Task item:
Can you rewrite the material from its start through the line containing "This screenshot has height=1079, width=1919.", swapping "Describe" for "Explain" and keeping everything else the same? Leave the pictures out of your answer.
══ Records to use ══
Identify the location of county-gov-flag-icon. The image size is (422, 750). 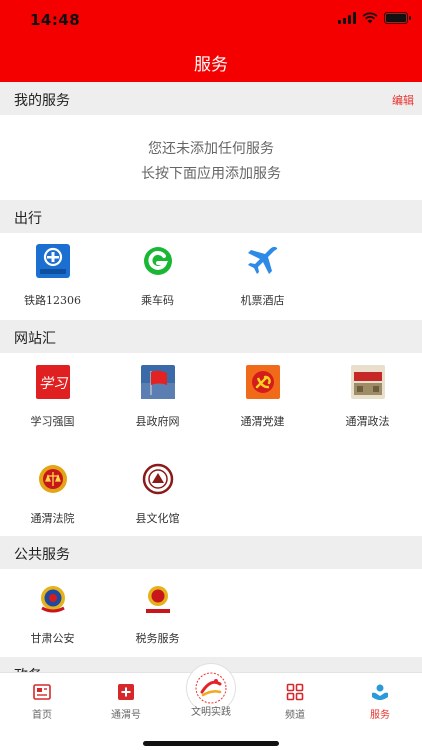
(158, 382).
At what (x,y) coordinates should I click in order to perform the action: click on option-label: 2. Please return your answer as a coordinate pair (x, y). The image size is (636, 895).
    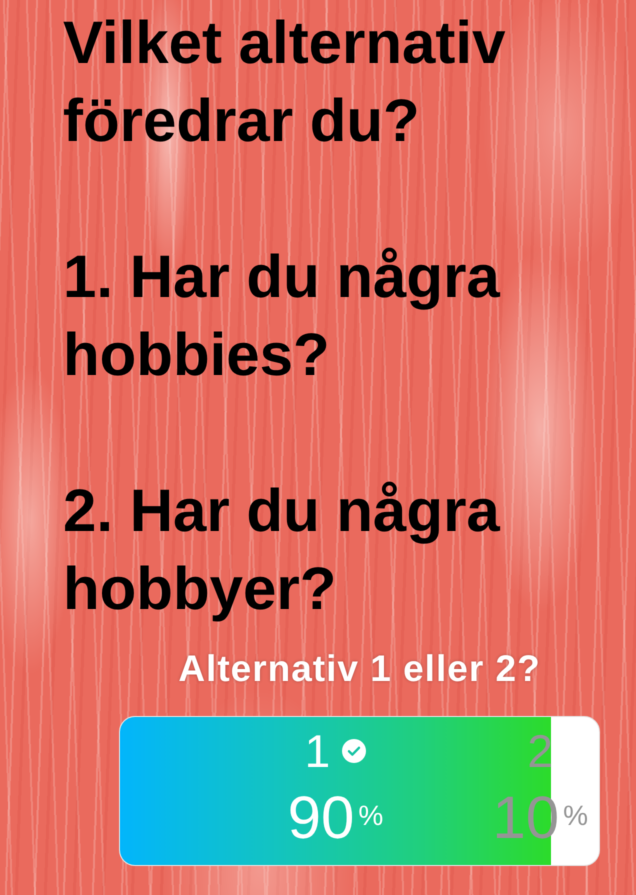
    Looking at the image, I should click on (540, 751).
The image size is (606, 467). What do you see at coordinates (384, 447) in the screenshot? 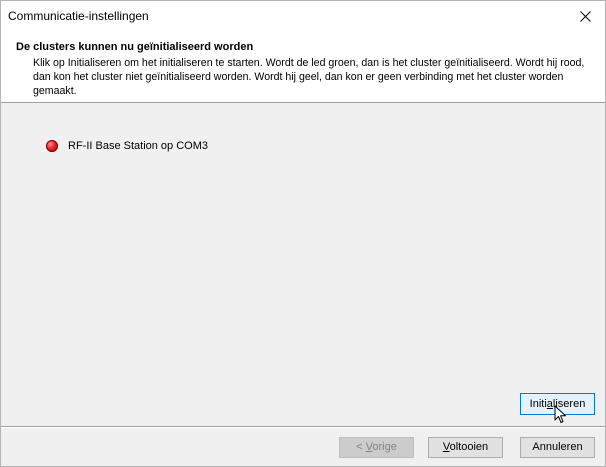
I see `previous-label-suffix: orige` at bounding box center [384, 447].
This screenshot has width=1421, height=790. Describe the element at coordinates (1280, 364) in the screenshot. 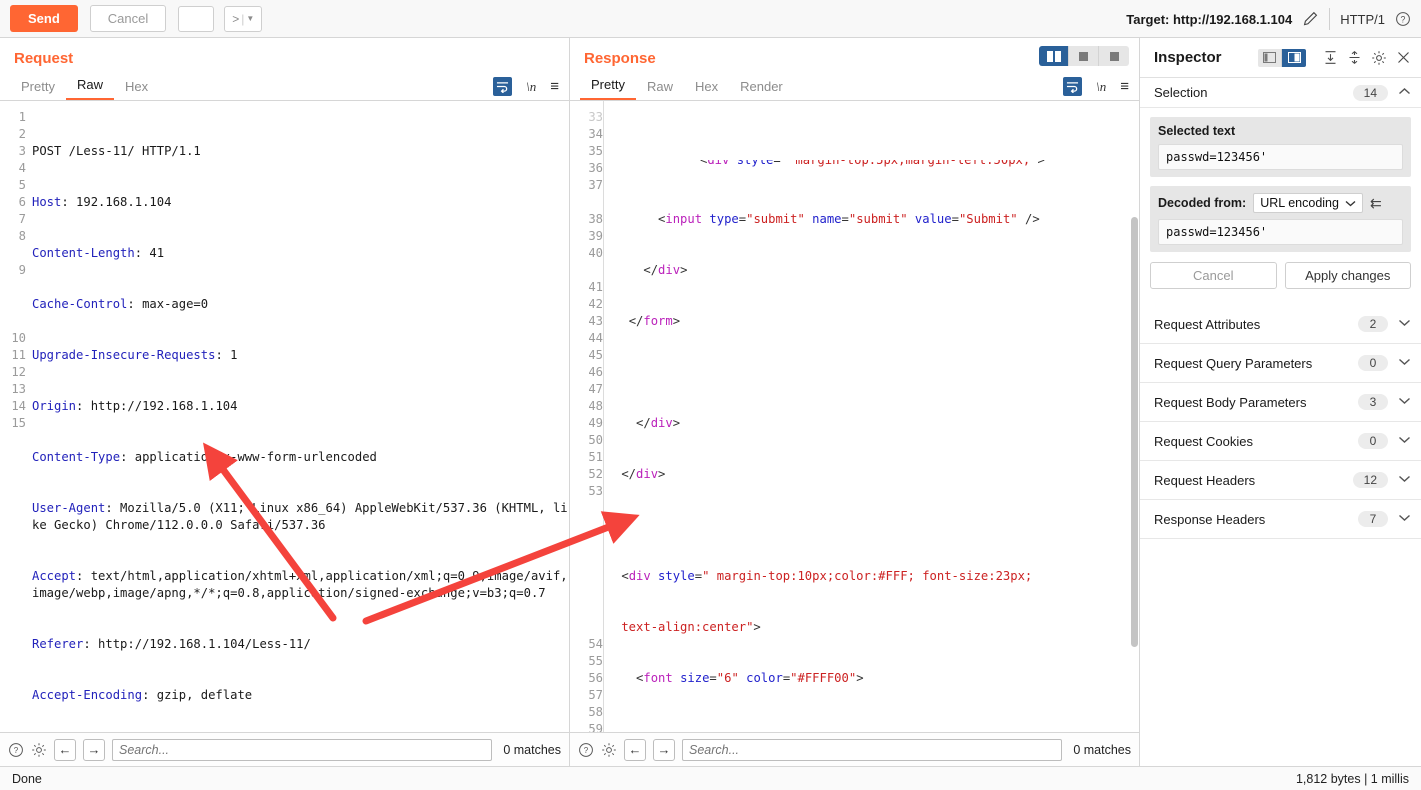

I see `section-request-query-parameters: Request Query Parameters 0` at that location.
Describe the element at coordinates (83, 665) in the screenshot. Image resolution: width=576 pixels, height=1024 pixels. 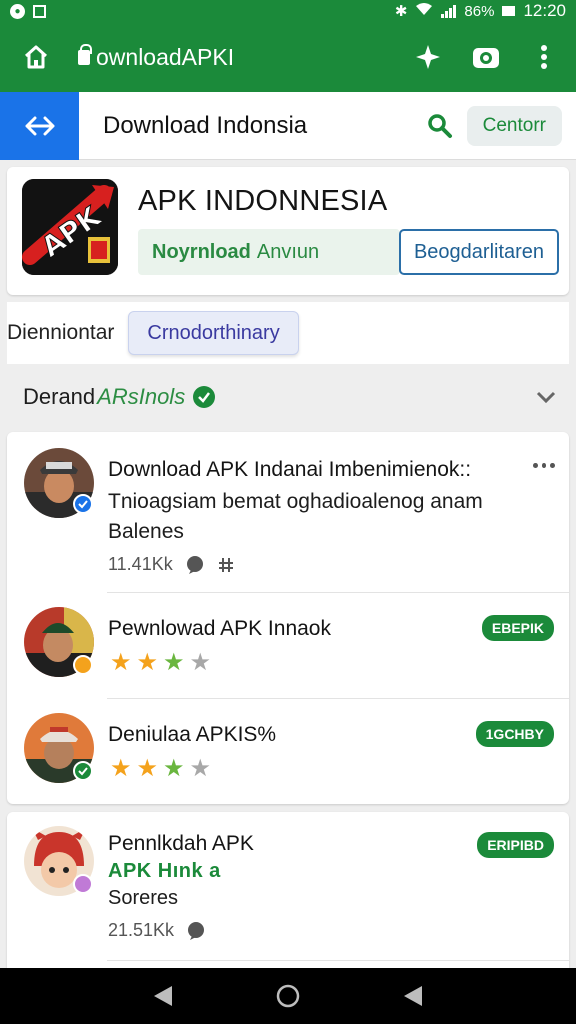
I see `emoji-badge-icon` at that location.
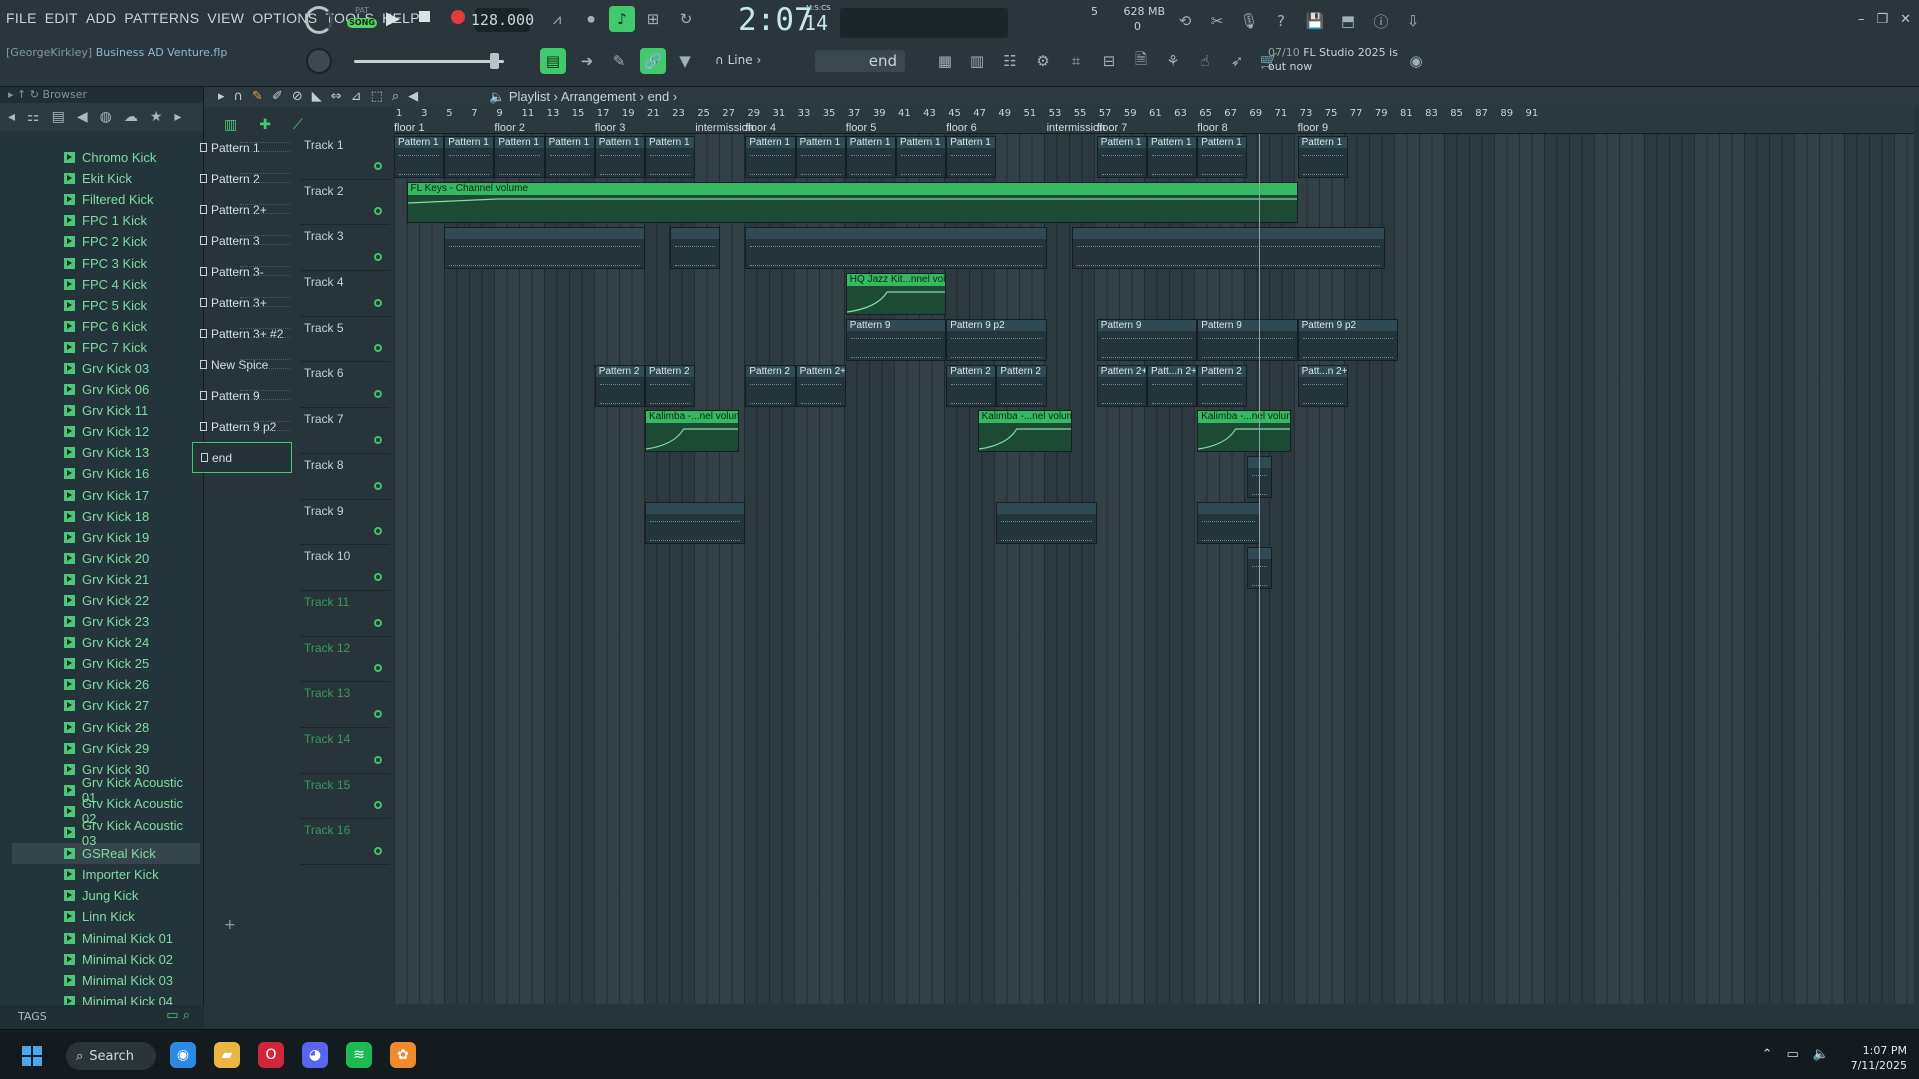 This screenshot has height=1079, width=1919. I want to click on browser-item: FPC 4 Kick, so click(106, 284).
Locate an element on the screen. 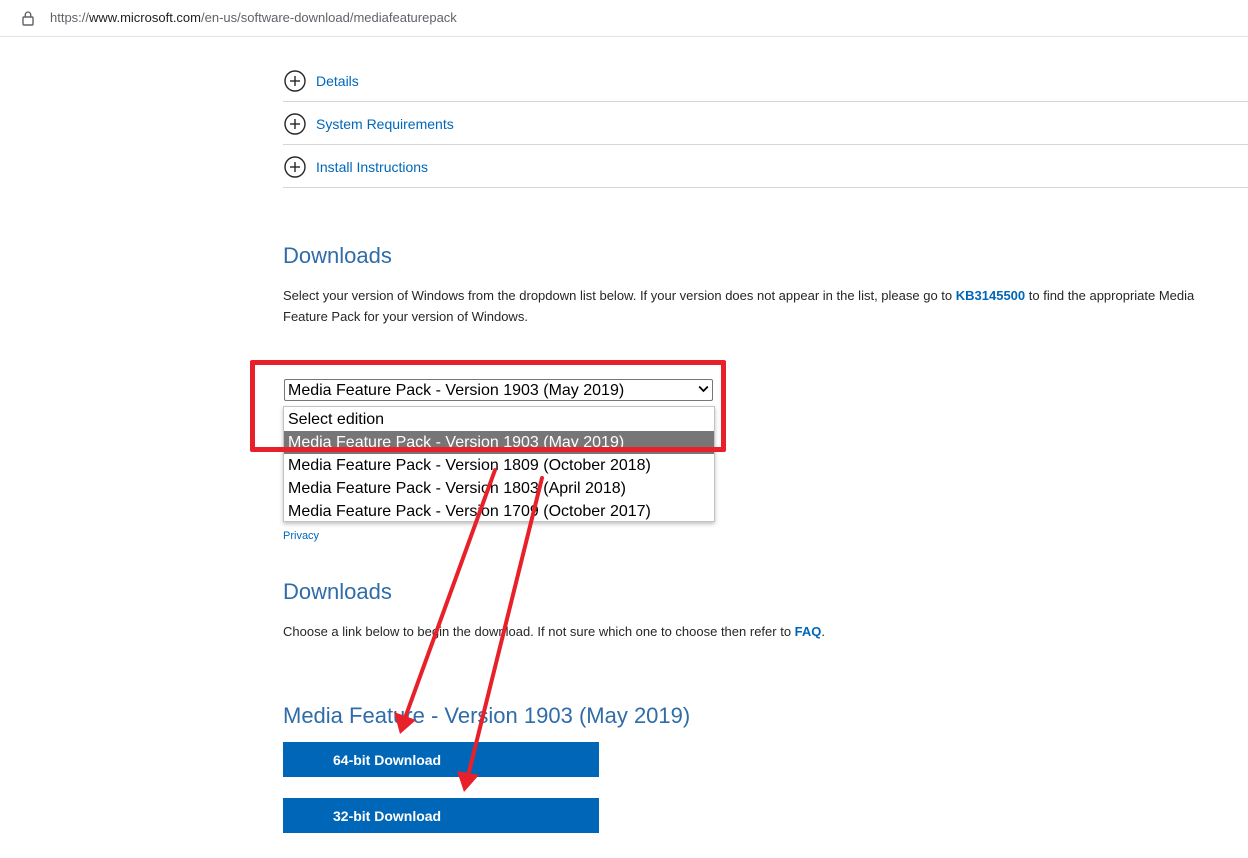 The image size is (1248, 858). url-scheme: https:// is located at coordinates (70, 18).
═══
Solution for this exercise:
Identify the location of county-gov-flag-icon. The image size is (422, 750). 
(158, 382).
At what (x,y) coordinates should I click in order to perform the action: click on option-label: 2. Please return your answer as a coordinate pair (x, y). The image size is (636, 895).
    Looking at the image, I should click on (540, 751).
The image size is (606, 467). What do you see at coordinates (384, 447) in the screenshot? 
I see `previous-label-suffix: orige` at bounding box center [384, 447].
This screenshot has width=1421, height=790. Explain the element at coordinates (1280, 364) in the screenshot. 

I see `section-request-query-parameters: Request Query Parameters 0` at that location.
Explain the element at coordinates (83, 665) in the screenshot. Image resolution: width=576 pixels, height=1024 pixels. 
I see `emoji-badge-icon` at that location.
 This screenshot has height=1079, width=1919. I want to click on browser-item: FPC 4 Kick, so click(106, 284).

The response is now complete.